In recent years, the United States has pushed Turkey to adopt a more liberal interpretation of the Montreux Convention so that NATO could expand its presence in the Black Sea. Turkey has so far rebuffed these requests, but it could be on the verge of upending the convention for its own reasons: Erdogan has proposed a controversial canal project that would divert maritime traffic away from the congested Bosporus strait to an artificial waterway west of Istanbul. This new canal would not fall under the terms of Montreux, meaning that NATO warships could theoretically enjoy unrestricted passage to the Black Sea. Unsurprisingly, Putin has criticized this project and pressured Erdogan to preserve the Montreux Convention.

COUNTERING MOSCOW

The Biden administration must decide how to respond to the Kremlin’s growing military presence in Black Sea region and to its bid to control the waters around Crimea. The stakes are higher than just Russia and the Black Sea, moreover. The fate of Crimea’s territorial waters could have profound resonance in the South China Sea, where Beijing claims sovereignty over most of its territorial waters.

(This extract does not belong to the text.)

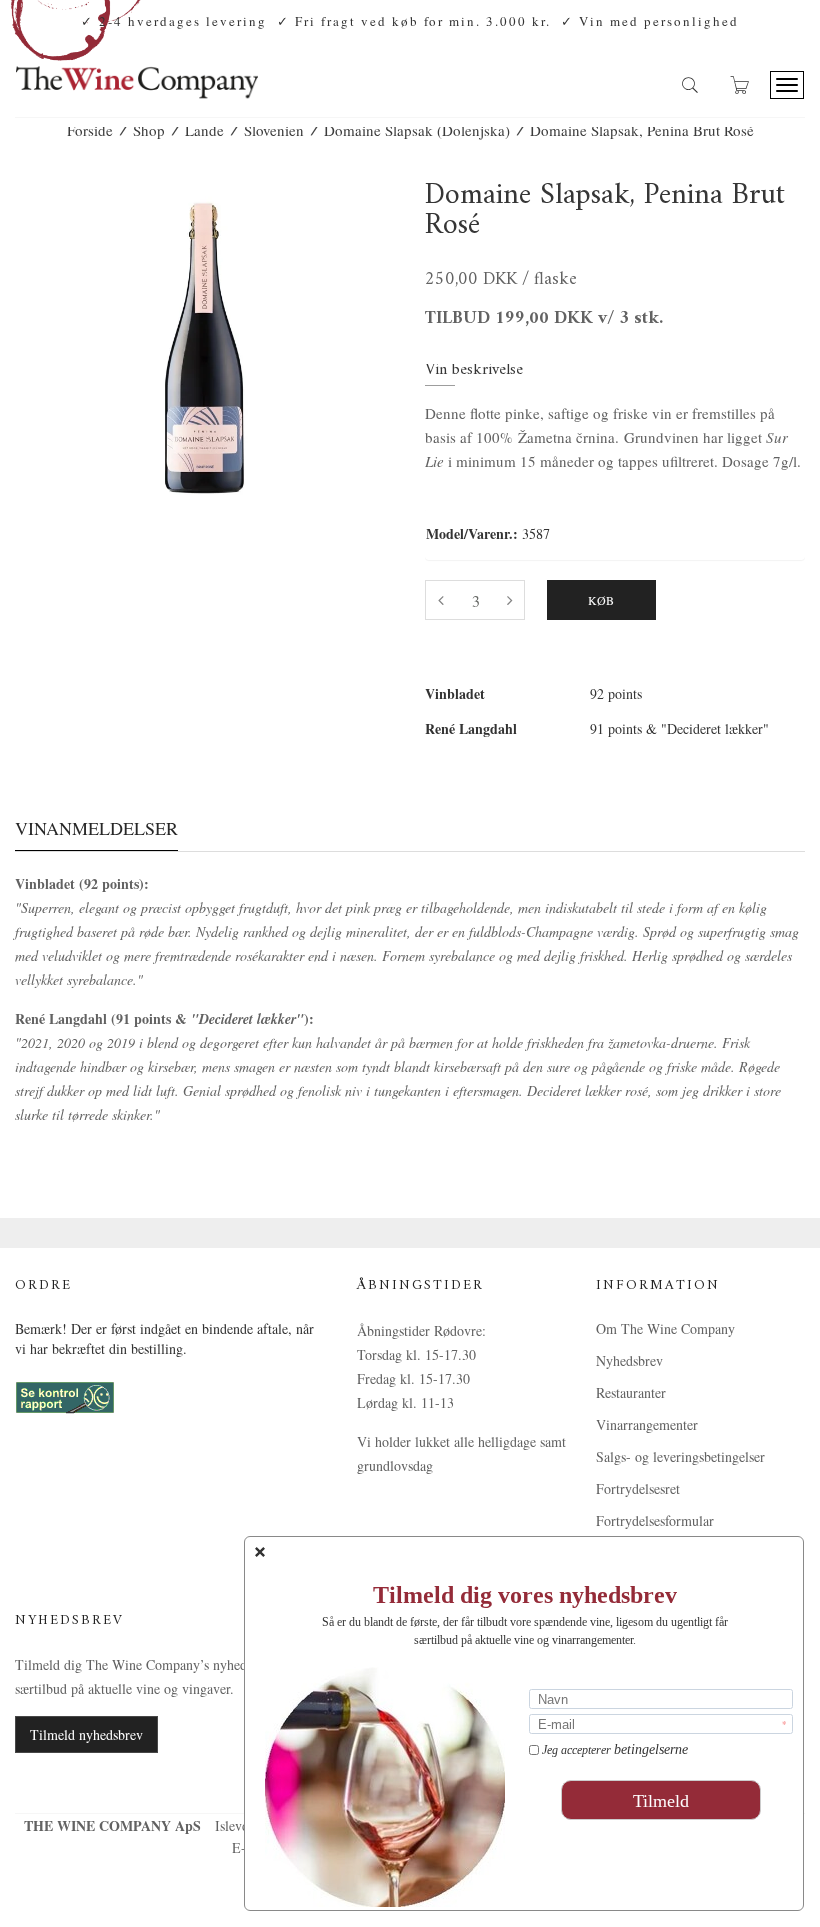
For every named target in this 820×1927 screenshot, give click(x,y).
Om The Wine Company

Countering Russia’s play for naval dominance in the Black Sea will need to involve Turkey, since it controls access to the Black Sea. So far, the Biden administration has adopted a cautious approach toward Ankara, agreeing to disagree on issues such as Turkey’s democratic backsliding and its record on human rights but establishing a working relationship with Erdogan’s government on a number of issues of importance to the United States, including terrorism. The impasse over Turkey’s purchase of the S-400s and its subsequent exclusion from the F-35 fighter jet program remains unresolved, however. Erdogan is unwilling to jeopardize his ties with Moscow, however complicated they are, even as he presents himself as a necessary partner to Washington in dealing with Russia. Still, the Biden administration will have to press Turkey to work with NATO more actively to counter Russia in the Black Sea.

In the short and medium term, the United States and NATO should also continue to provide political and military support to Bulgaria, Georgia, Romania, Turkey, and Ukraine to help them build resilience against Russia’s power play in the Black Sea. They should work with Georgia and Ukraine to modernize their militaries within the framework of enhanced cooperation with NATO and, increasingly important, to identify and counter Russian disinformation aimed at undermining the United States’ and NATO’s role in the region.

In the longer term, Washington should seek to persuade all Black Sea states to comply with existing agreements that assure freedom of navigation and the right of “innocent passage” in territorial waters. Jettisoning these agreements in Crimea would represent a threat to regional security, global trade, and the current world order.